Basketball, politics, and living with intention

Think For Yourself


 I was watching a high school girls’ basketball game tonight, and I made the comment that one team seemed to play without any intention. Some familiar with sports may understand what I meant, but I am not sure my daughter did. I explained that the girls on one team dribbled in circles, threw passes that looked like they lost control of the ball, and took shots without even looking at the goal. I once heard a coach ask his player, “Why do you always dribble into the corner?” The guard had a habit of dibbling into the corner and would often get trapped and turn the ball over. The coach explained that you should never dribble somewhere just to be moving. You should only go somewhere when you have a plan or a reason to go there. He was talking about playing with intention. There should be a reason for the passes you throw, and your intentions should be clear to everyone in the gym. If you are going to take a shot, it should be clear to everyone that you were looking at the goal and shooting. Some teams play fast, reactive basketball, and they rely on getting their opponents to play their game. The best teams can be reactive in the moment, but they play most of their game with intention. What does this have to do with a political opinion piece? First, I just really enjoy girls’ basketball, but mostly it has to do with intention.
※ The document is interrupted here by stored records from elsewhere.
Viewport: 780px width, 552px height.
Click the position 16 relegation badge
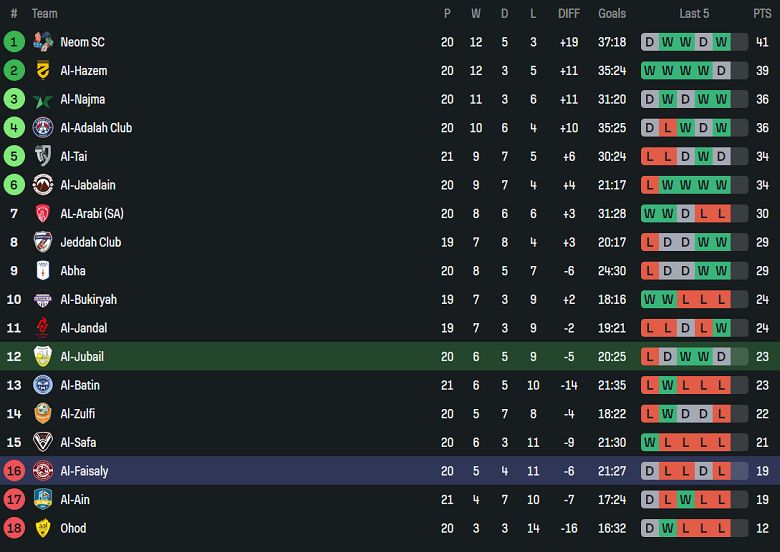click(14, 471)
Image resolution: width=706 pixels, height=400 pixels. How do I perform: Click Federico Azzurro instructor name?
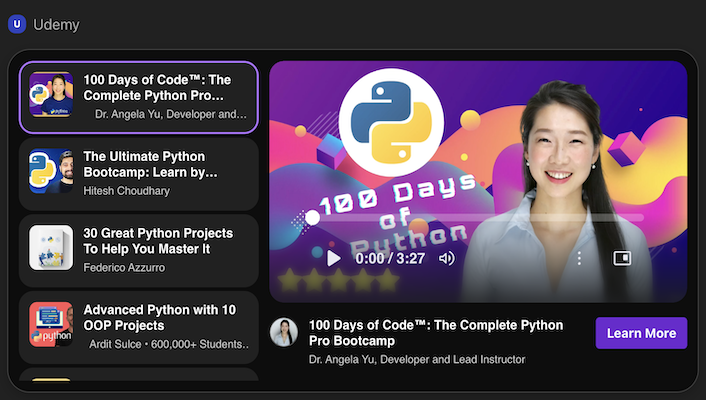[x=124, y=267]
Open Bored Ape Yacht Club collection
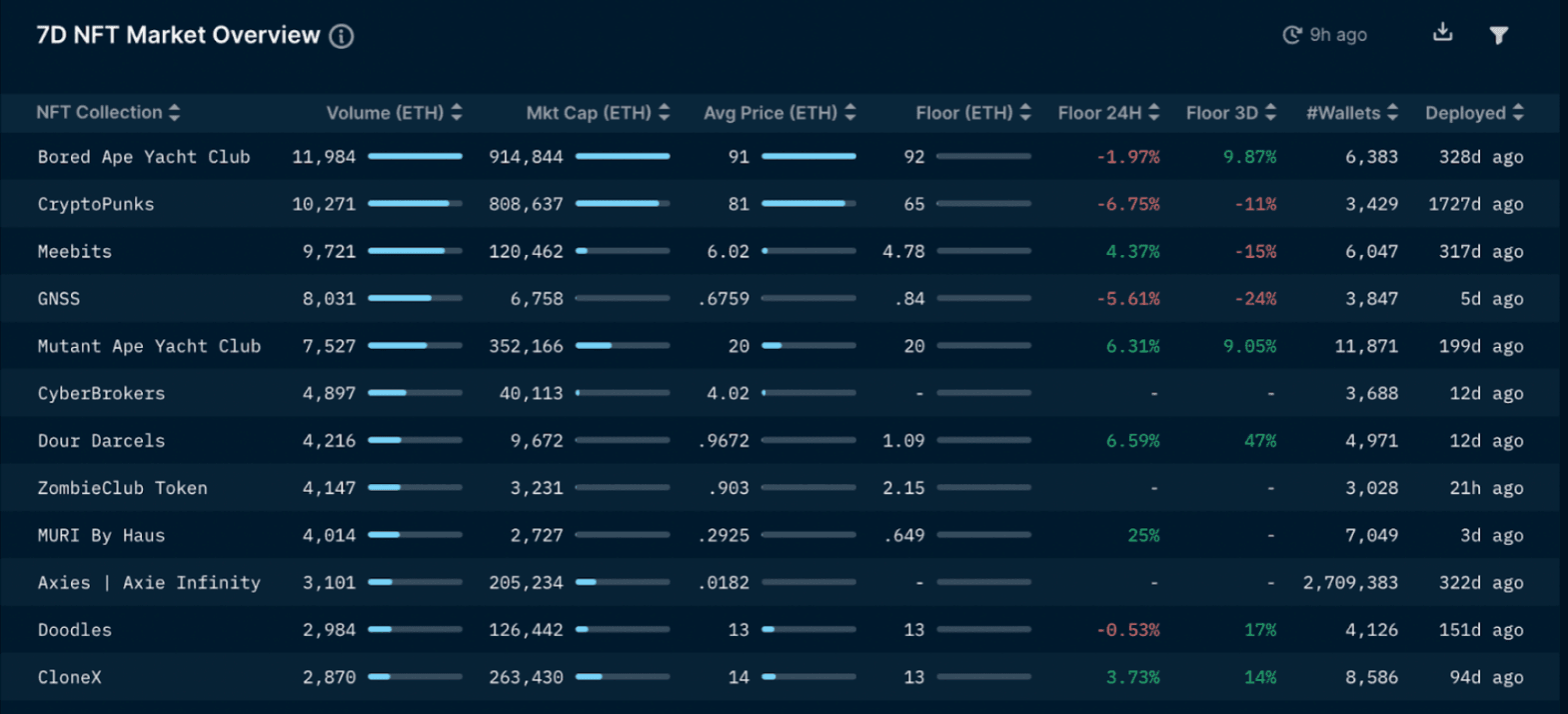Viewport: 1568px width, 714px height. pos(144,157)
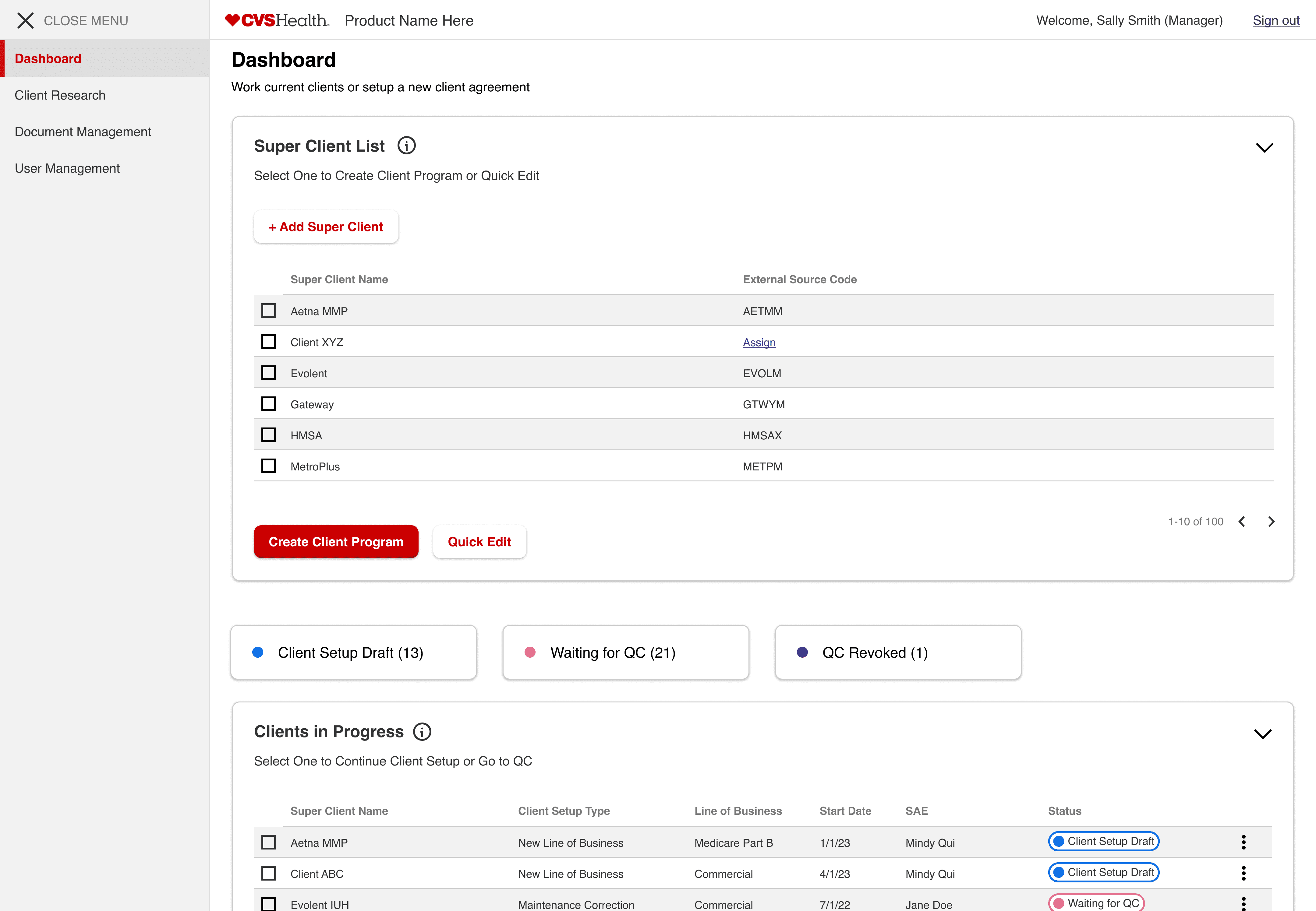Open User Management from the sidebar
The image size is (1316, 911).
[x=67, y=168]
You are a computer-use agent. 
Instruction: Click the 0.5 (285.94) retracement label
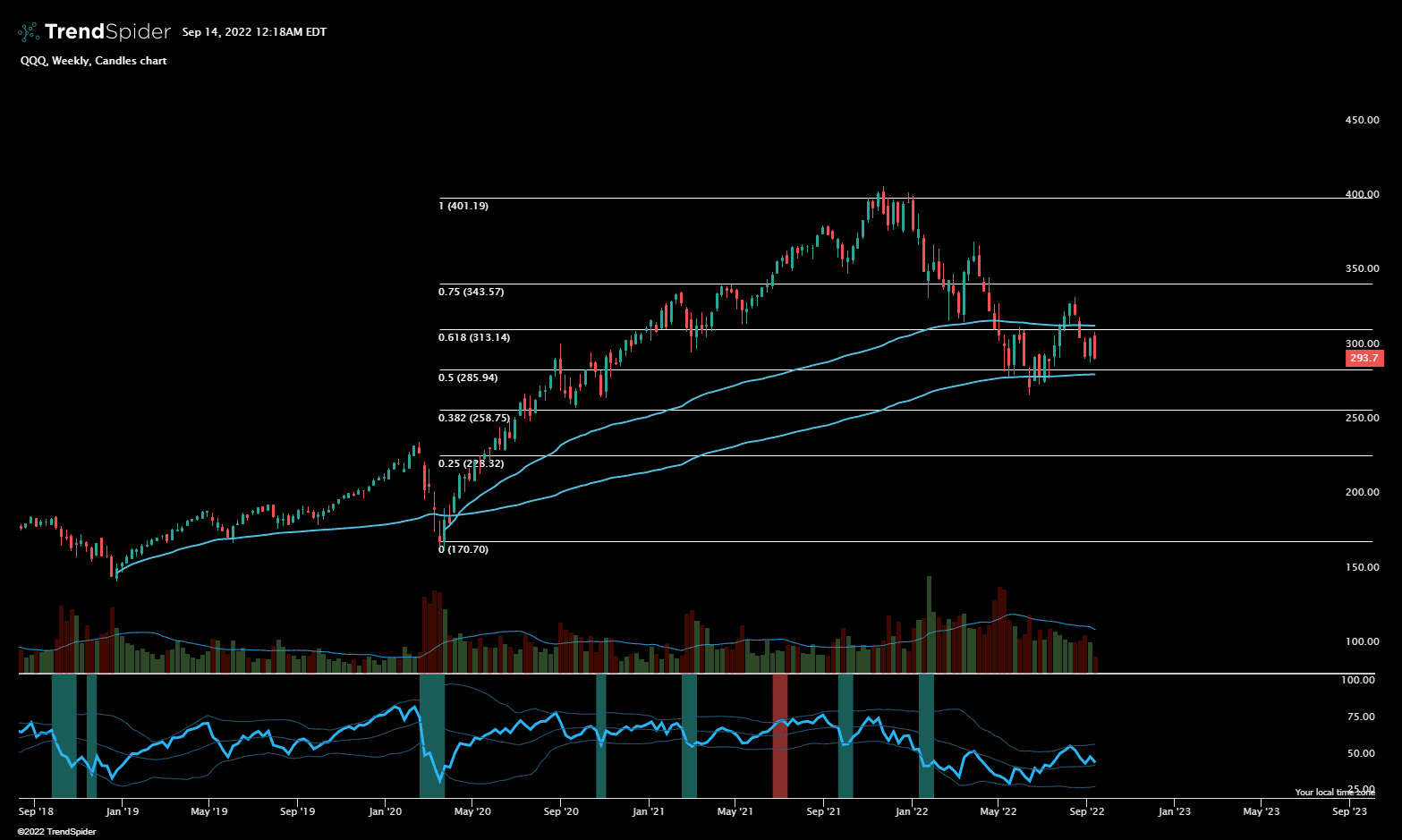[468, 378]
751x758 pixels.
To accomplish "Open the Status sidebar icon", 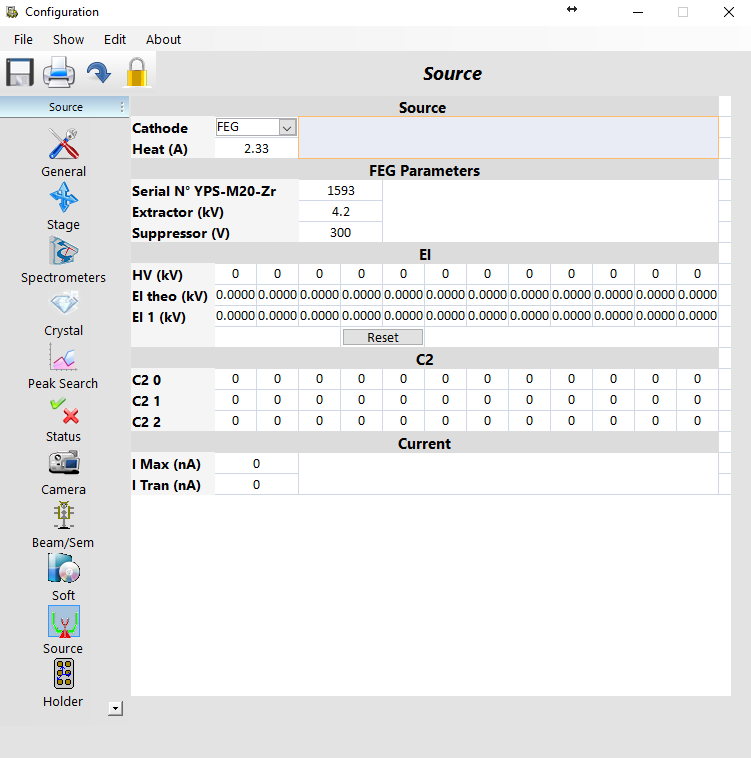I will tap(64, 410).
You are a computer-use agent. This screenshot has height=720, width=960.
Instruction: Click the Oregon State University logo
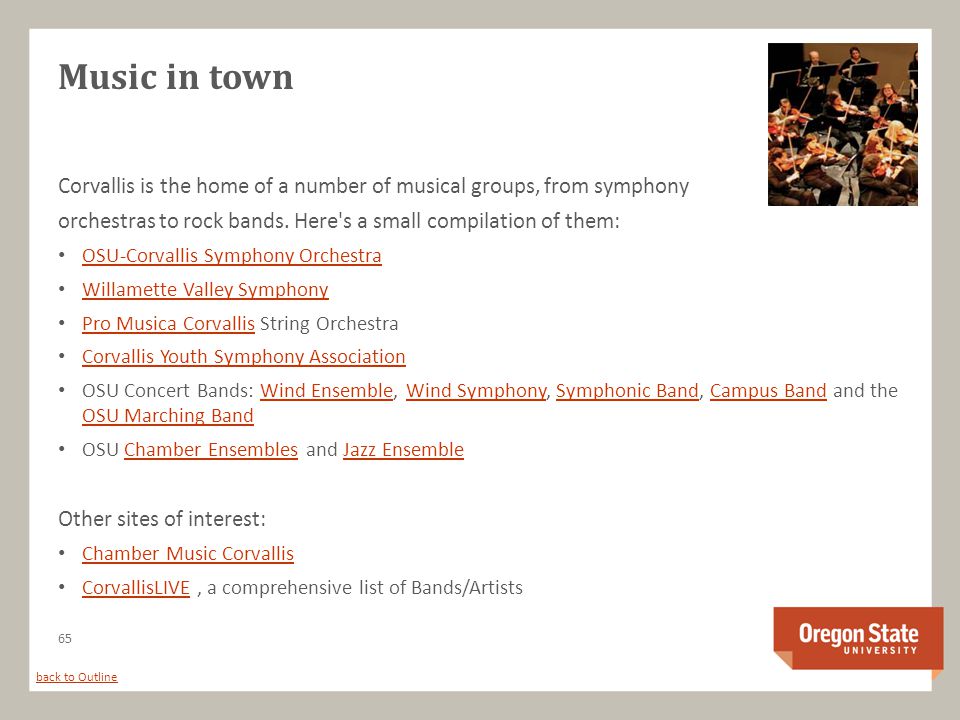pos(858,639)
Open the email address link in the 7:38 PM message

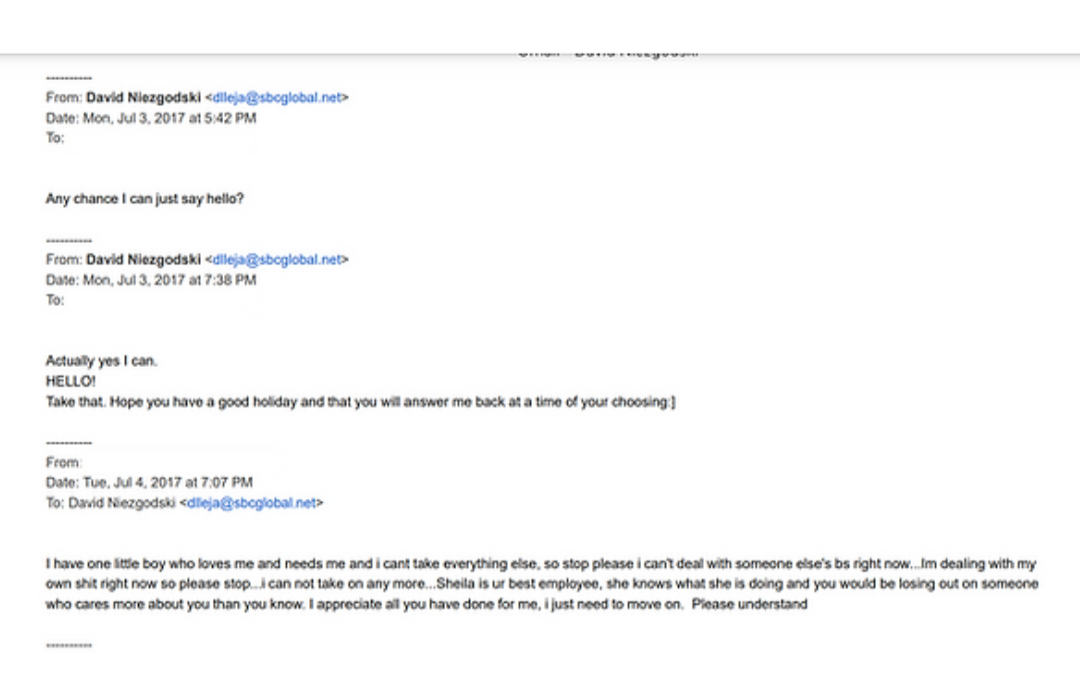point(277,260)
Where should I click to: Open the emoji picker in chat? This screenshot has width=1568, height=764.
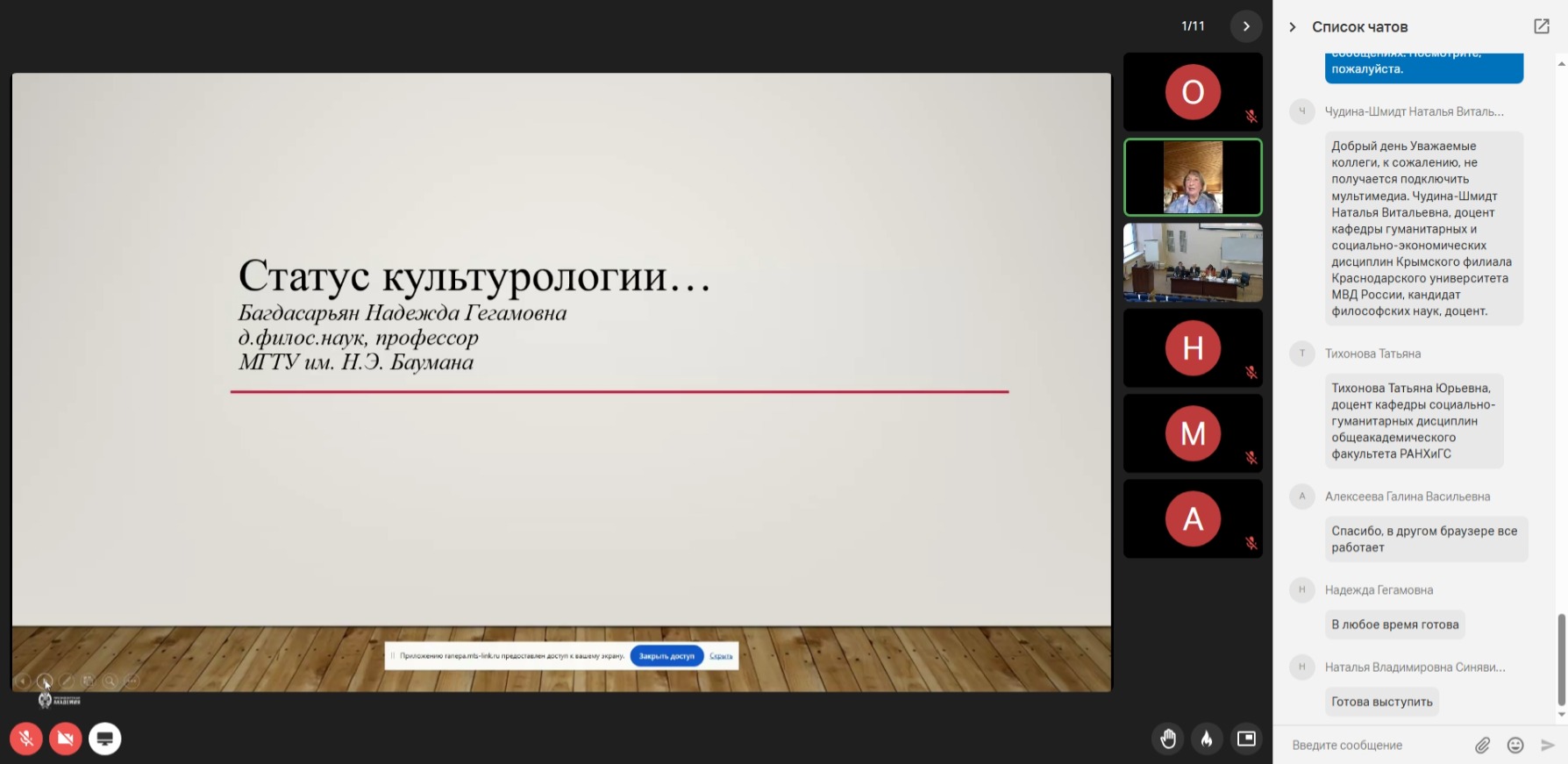pos(1515,745)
You can go through life being reactionary. You have bills so you earn money. You get sick so you go to the doctor. You react to things as they appear in your life. It is hard to be successful reacting to things. You may be able to stay in place, but it is unlikely you will get ahead. Successful people live with intention. They make plans. They set measurable goals. They foresee and prepare for challenges. They may encounter surprises, but they have a safety net in place. It took me half a century to understand the truth about living with intention. I have lived a reactionary life for so long that it has become my normal mode of operation. When I try to live with intention it is like I am turning a toy wagon into a sports car. We need to teach our children to live with intention. I am reminded of a comedy routine where a parent asks his child why they broke a lamp, and the child says, “I don’t know.” We should never accept “I don’t know” as an answer. We should explain that they either intended to break the lamp or they acted without intention. They acted without considering the possible results of their actions. This leads me to the political point of this meandering article.

Over the course of my life, I cannot even count the times I heard someone say that they were voting all red, all Republican, all blue, or all Democratic. I have also heard individuals say they were voting for a candidate because they would never vote for the opposing candidate. Too many Americans live a reactionary political life. They honestly don’t care enough to get into the weeds of the issues. Talking heads tell them how to vote and how to think. They latch on to a party with no intention of ever understanding what that party stands for or objectively evaluating its performance. We all complain that nothing ever really changes in Washington, but we timidly accept whatever candidates the parties thrust forward without demanding more qualified offerings. We mindlessly go through the same old motions, fight the same tired arguments, and wonder why we get the same results. That is the definition of insanity. You shouldn’t be going through the motions. You should be acting with intention, and you should always think for yourself.